Seçmenlere bazı kaynakların yeniden tahsis edilmesi gerekebileceğini ve belki de daha fazla insanın yedek veya düzenli kuvvetlerde görev yapması gerekebileceğini açıklamak, çoğu politikacının yapmak istemediği bir şey.
Avrupalıların ezici çoğunluğu endişeli
Avrupa Birliği genelinde kamuoyunu ölçen Eurobarometer anketlerinin birçoğu, bu yıl Avrupalıların ezici çoğunluğunun ( %78 ) önümüzdeki beş yıl içinde AB'nin savunma ve güvenliği konusunda endişeli olduğunu gösterdi. İnsanların üçte biri, savunmanın birliğin harcama öncelikleri arasında olması gerektiğine inanıyor.

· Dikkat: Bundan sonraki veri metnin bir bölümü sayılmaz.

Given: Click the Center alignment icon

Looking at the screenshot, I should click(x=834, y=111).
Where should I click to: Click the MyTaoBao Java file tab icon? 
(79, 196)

Bununla birlikte, Fransa Silahlı Kuvvetleri Komutanı General Fabien Mandon, geçen ay Fransız kamuoyunu ülkenin Rus saldırganlığına karşı olası gelecekteki kayıplara hazırlanması gerektiği konusunda uyararak, " kimliğimizi korumak için" Fransa'nın "çocuklarını kaybetmeyi kabullenmesi" gerektiğini söylediğinde büyük tepkilere yol açmıştı.
İngiltere merkezli düşünce kuruluşu Chatham House'da akademi üyesi olan Robin Potter, Avrupa genelinde insanların tehdidi anlama ve ona karşı koymada rol alma istekliliğinin önemli ölçüde değiştiğini söyledi. Potter, "Eğer doğudaysanız, belki Rusya sınırındaysanız, Polonya'da veya Baltık ülkelerindeyseniz, tehdit oradaki insanlar için çok gerçek ve hava saldırısı riskinin daha yüksek olduğunu düşündükleri için kamuya açık sığınaklar konusunda çok daha fazla önlem alıyorlar," ifadelerini kullandı.

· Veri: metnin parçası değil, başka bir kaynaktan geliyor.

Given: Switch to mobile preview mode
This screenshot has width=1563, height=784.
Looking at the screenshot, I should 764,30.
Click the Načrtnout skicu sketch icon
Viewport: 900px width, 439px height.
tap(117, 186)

İsveç ve Finlandiya geçen yıl vatandaşlarına savaşta nasıl hayatta kalacaklarına dair rehberliklerini güncelleyerek , iletişim kesintilerine, elektrik kesintilerine ve aşırı hava koşullarına nasıl hazırlanılacağına dair talimatlar içeren kitapçıklar dağıttı. Litvanya, Letonya ve İsveç de dahil olmak üzere birçok ülke son on yılda zorunlu askerliği yeniden uygulamaya koyarken, Almanya, Polonya, Belçika, Romanya ve Bulgaristan gibi diğer ülkeler vatandaşları için gönüllü askeri eğitim programları başlattı.
Potter, ülkelerinin kurumlarına daha derin güven duyan vatandaşların, daha geniş bir iyilik için yapılan fedakarlıkları kabul etme olasılıklarının daha yüksek olduğuna dikkati çekerek, şunları söyledi:
“Eğer insanlar devletin kendileri için çalıştığını hissederlerse, muhtemelen karşılık vermek istemeye daha meyilli olurlar."
Refah, mutluluk ve esenlik konusunda sürekli olarak yüksek sıralarda yer alan ve yurttaşlık görevi ve “topyekûn savunma” kavramının her vatandaşın, işletmenin ve kamu kuruluşunun gerektiğinde savaş çabalarının bir parçası haline geldiği derinden yerleşmiş olduğu İskandinav ülkelerini örnek gösteren Potter, "Bence, bu modeli olduğu gibi alıp, İngiltere gibi kamu kurumlarına olan güvenin çok düşük olduğu, tamamen farklı bir topluma uygulamak mümkün mü diye bir soru işareti var." dedi.